In a hyper-competitive business landscape, insurance businesses face many pressures. They are tasked with delivering results quickly and they must innovate at an accelerated pace. According to Future Market Insights, the insurtech market is projected to experience a compound annual growth rate (CAGR) of 25.9% between 2023 and 2032. Additionally, insurance businesses face the constant demand of offering better customer service and this massive rise is what drives high competition. In this day and age, insurance companies don’t really have a choice and must improve their operational efficiency if they want to survive and thrive, and technological innovation and disruption is one of the best ways to do that.

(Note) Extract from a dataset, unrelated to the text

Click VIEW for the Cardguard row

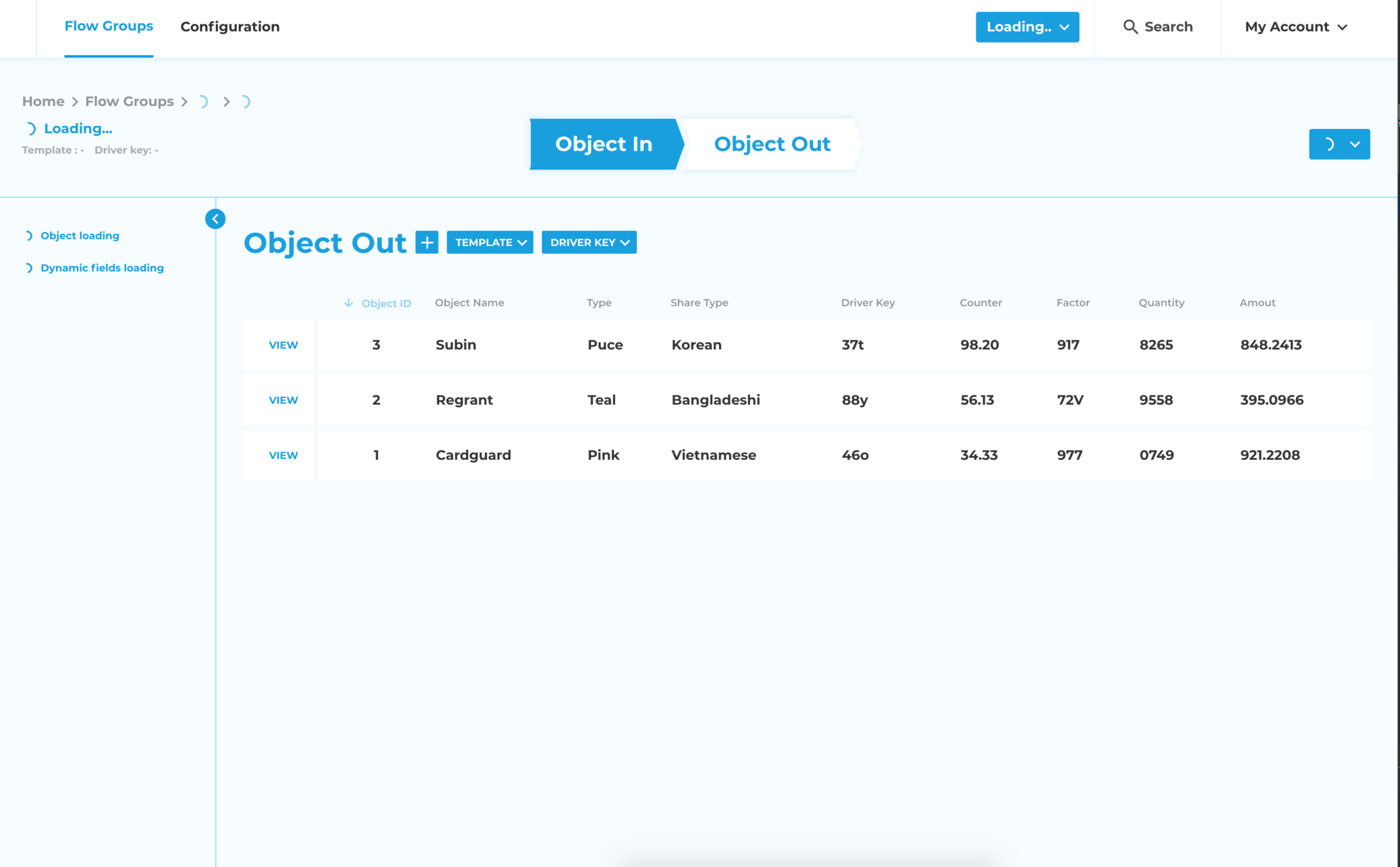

Insurance providers have to stay watchful and comply with continuously changing regulations in order to keep up risk prevention and decrease operational uncertainties. On top of that, they have to ensure speedy time to market while outperforming their competition and employing top talent. And, in the current ever-changing business environment, it is essential for insurance companies to align their entire business with IT.
In this article, we will cover five practical elements with examples of how you can take customer data and transform your insurance business with the help of technology. The components we’ll focus on are the following:
- Utilizing state-of-the-art technology
- Fueling agility and flexibility
- Making use of big data
- Having an exemplary customer focus
- Prioritizing strategic digital transformation
1. Utilizing state-of-the-art technology
Technology brings to the table some very useful tools for many insurtech companies and startups that promote growth and development, and that fosters an information exchange between internal and external stakeholders. It makes tasks easier to do and strengthens the insurtech infrastructure.
Accenture’s Technology Vision 2022 report indicates that insurance customer needs are highly involved, which drives InsurTech companies to seek advancements, innovation, and adoption of new technologies. From Artificial Intelligence (AI) to Metaverse, insurance businesses are on the constant lookout for any way to gain a competitive edge through new technological tools on the market.
New technologies, such as distributed ledgers, AI, Augmented Reality (AR) & Virtual Reality (VR), and quantum computing, are kick-starting the insurance industry’s progress and providing outstanding business opportunities. For example:
- Distributed ledgers will augment the data networks by getting rid of the need for third parties, as well as provide substantial cycle times and efficiency gains.
- AI is already improving the insurtech customer experience and re-enforcing data-driven decisions.
- AR & VR offer new opportunities for people to interconnect and immerse themselves in the world around them while omitting traditional barriers like distance.
- Quantum technology guides us in tackling the toughest computational challenges in new revolutionary ways.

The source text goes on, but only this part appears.